The play of the game thus determines a descending sequence of closed intervals \begin{align} I_1 \supset I_2 \supset \ldots I_n \supset \ldots\end{align} where player (A) chooses those with odd index and player (B) those with even index. If \begin{align} A \: \bigcap_n^{\infty} I_n \neq \emptyset \end{align} then player (A) wins; otherwise player (B) wins.

Then they argue that if player (A) is dealt the irrational set and (B) is dealt the rational set, (A) always has a strategy to win.

I'm confused in several ways by this argument. One confusion is about the term "closed interval". Does, for example, the closed interval [1,1] count as an interval? Because if that's the case, can't whoever has the first turn just end the game then and there without regard to whether he has the rationals or irrationals? Say, if (A) received the rationals, he can just pick [0.5,0.5]. Game over. (But I'm guessing probably not, because the game wouldn't happen)

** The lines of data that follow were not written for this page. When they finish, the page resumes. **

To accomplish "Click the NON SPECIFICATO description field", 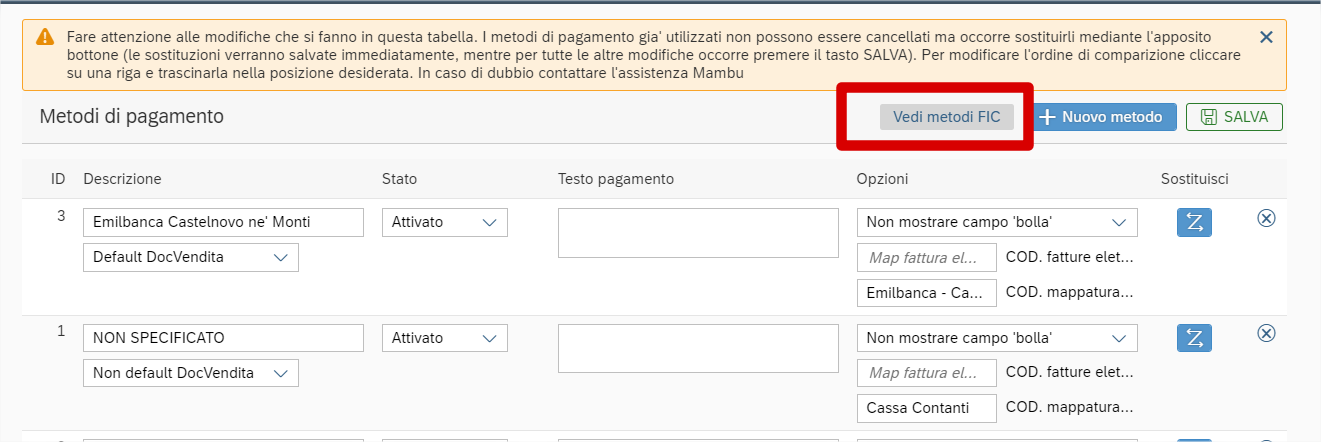I will [223, 338].
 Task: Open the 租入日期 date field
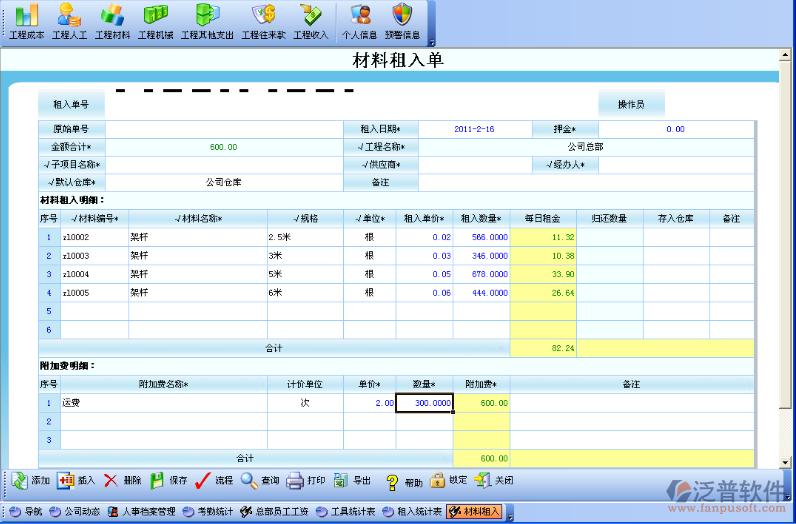(474, 129)
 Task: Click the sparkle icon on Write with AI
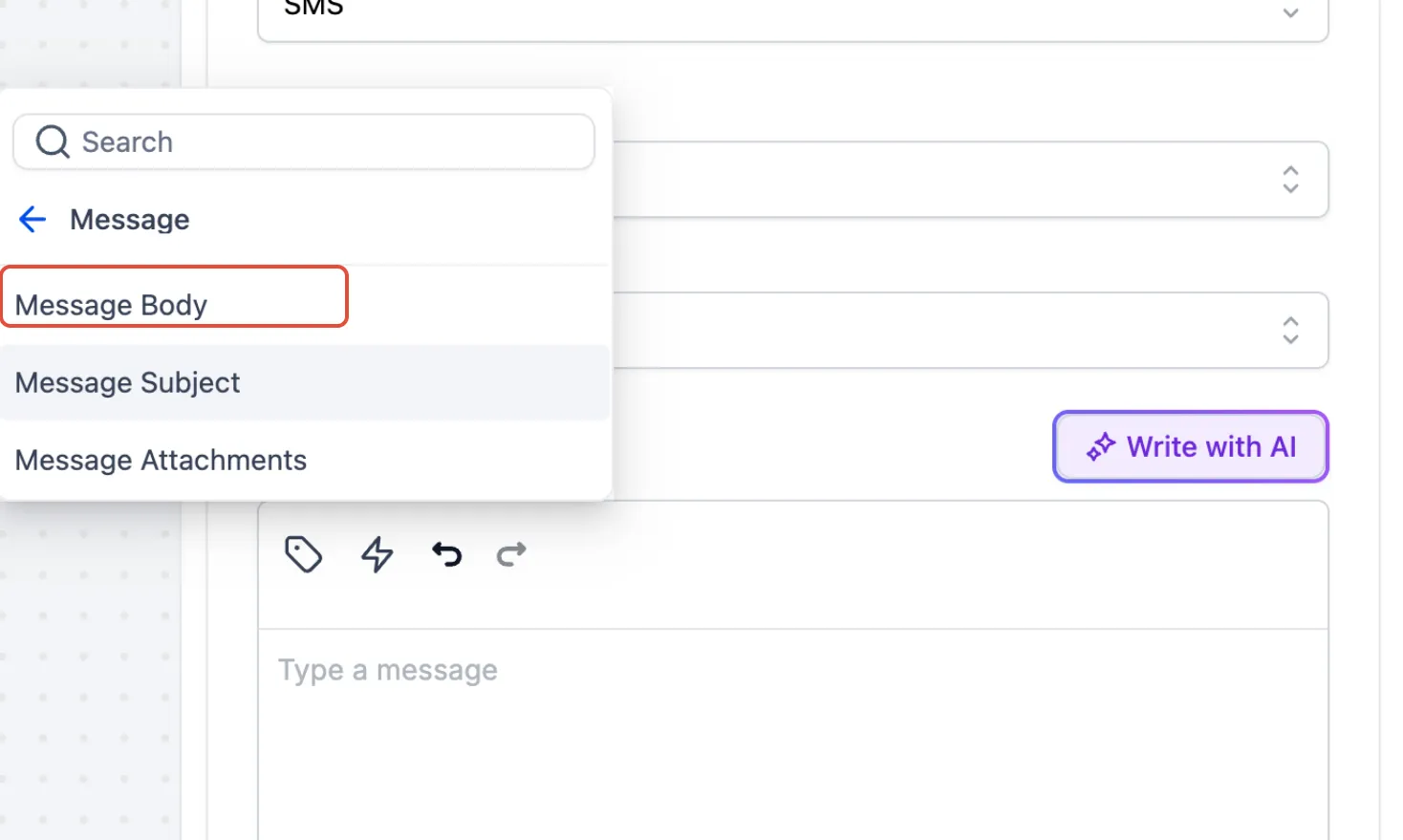click(1101, 446)
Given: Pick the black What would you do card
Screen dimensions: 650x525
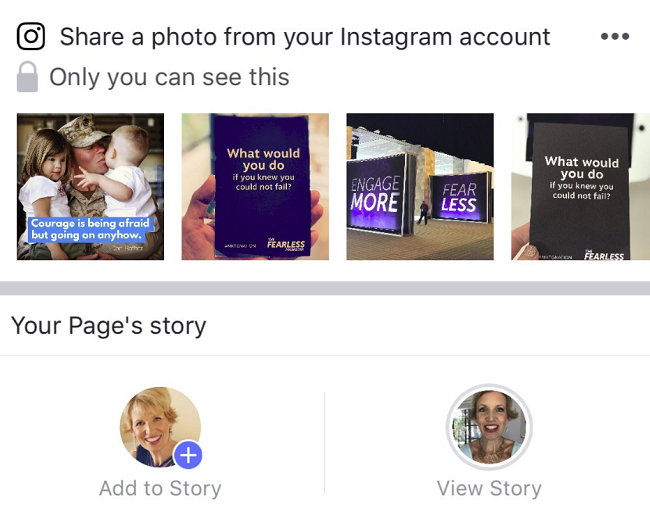Looking at the screenshot, I should (580, 187).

If that is not the case, and an interval has to be defined $[a,b]$ s.t. $a < b$, isn't it always true that for any $I_{2n+1} = [a_{2n+1}, b_{2n+1}]$ for the odd numbered turns of (A), and where (A) has the irrationals, there exists some $q \in [a_{2n+1},b_{2n+1}]$ s.t. $q$ is rational? Because $\mathbb{Q}$ is also dense on the real line. Or is this argument relying on the fact that a countable intersection of closed sets is always closed? And that it can converge to a single point. But if it converges to a single point, it might be a closed set, but is it still a closed interval? And does that still count as winning? And can't (A) still play this same game even if he were dealt the rationals if all that is needed is that his choice of intervals converge to a single point?

I've been thinking about this for a few days now and none of the ways I've approached it convince me that their discussion of the game is true (though I do trust that it is true, since the authors are mathematicians and I'm not), so any help would be appreciated.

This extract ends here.